Hi guys,

A best practice thread regarding securing graphics files here..

There's a lot of talk going on right now about tainted pictures that can compromise socialnetwork profiles etc. as they contain compromising code.

What's the proper way to ward against this when validating graphicsfiles before upload?

Codeexamples more than welcome.

Bye.

    Don't trust the user-defined extension. Send the content-type header along with the image when serving it up.

    Easiest way to defend against that junk, look at the mime-type of the file being uploaded, and if you still want proof, read the file. If the file starts off with "<?php" or " <?" then you know you've got some code and not an image.

      You can't trust mime type sent by the browser when the file is uploaded, if its sent at all.

      Call getimagesize() to find out if its really an image; if so you'll get an array of data.
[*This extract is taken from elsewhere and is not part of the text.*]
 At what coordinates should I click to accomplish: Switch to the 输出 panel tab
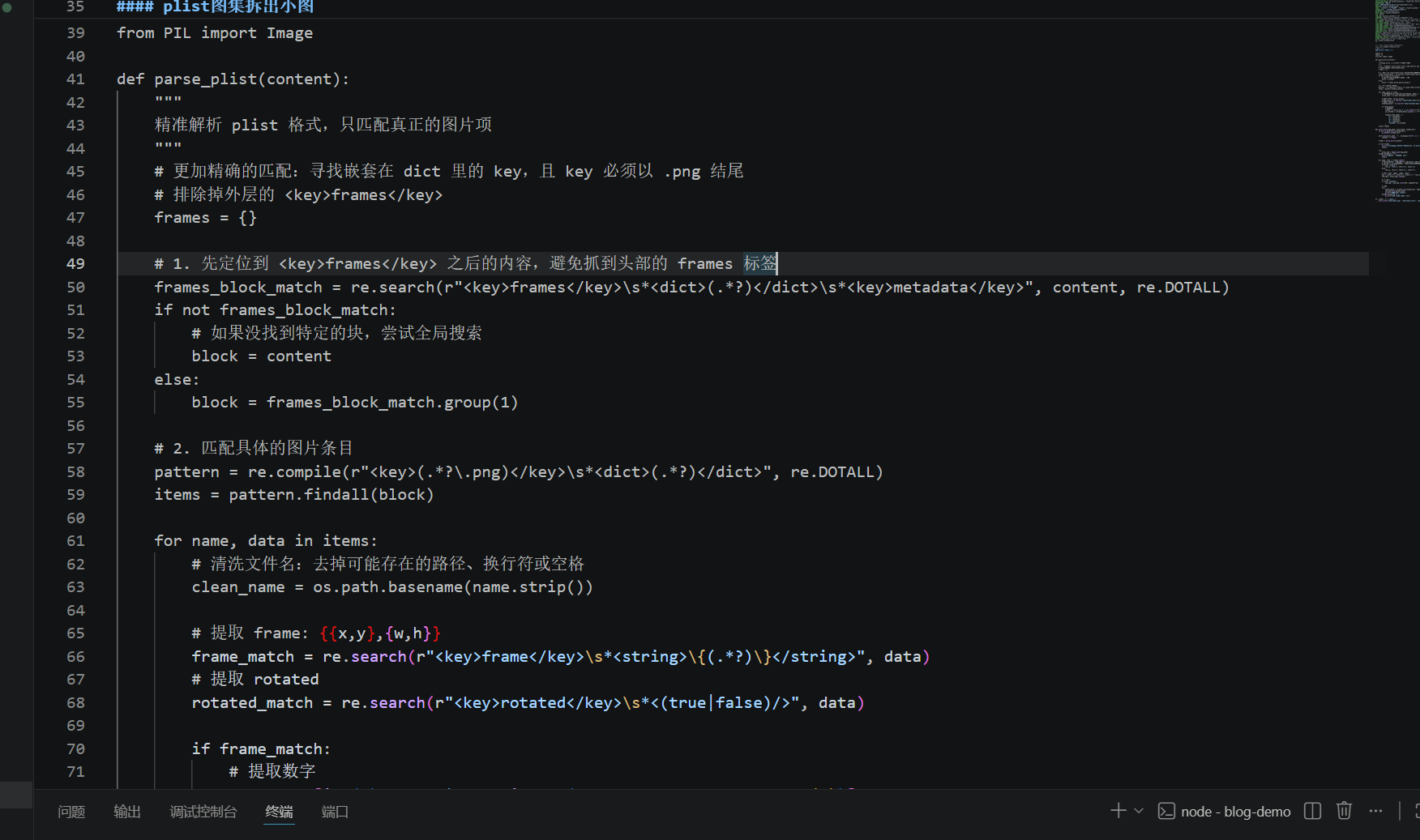126,811
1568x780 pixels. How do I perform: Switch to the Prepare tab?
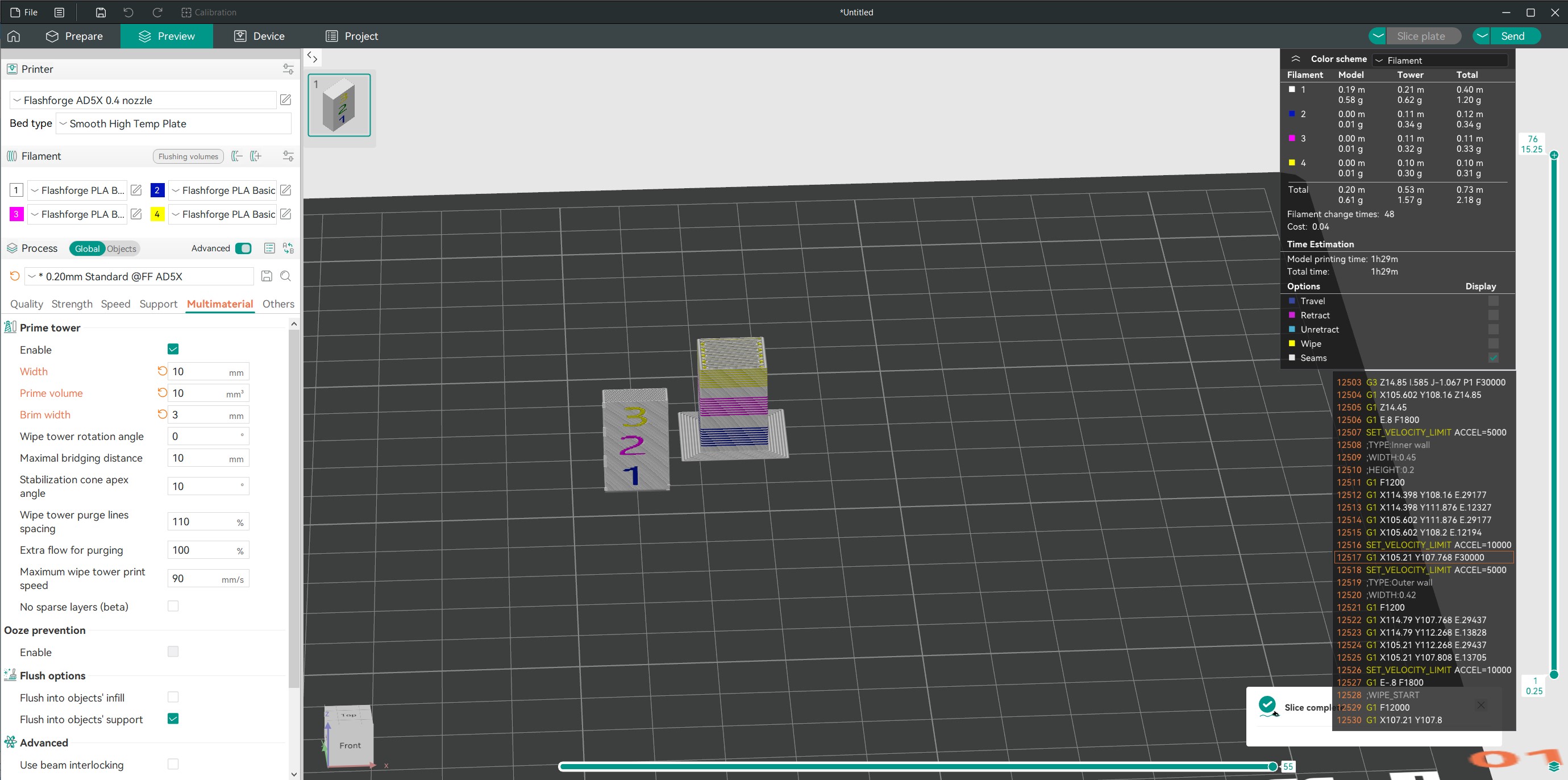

      Copy the image, using GD functions and writing it to a file (ie: do not use a file copy function like copy()).

        jazz_snob;10880444 wrote:

        ...
        Copy the image, using GD functions and writing it to a file (ie: do not use a file copy function like copy()).

        I like that: the selected GD create/copy function converts the image to a bitmap, then another writes it back to the desired image format. Good idea. 🙂 Hard to imagine any image virus getting past that, unless it's actually targeted at those actual GD functions (which seems to be a very low risk, to me, assuming there even exists a vulnerability that could be so exploited).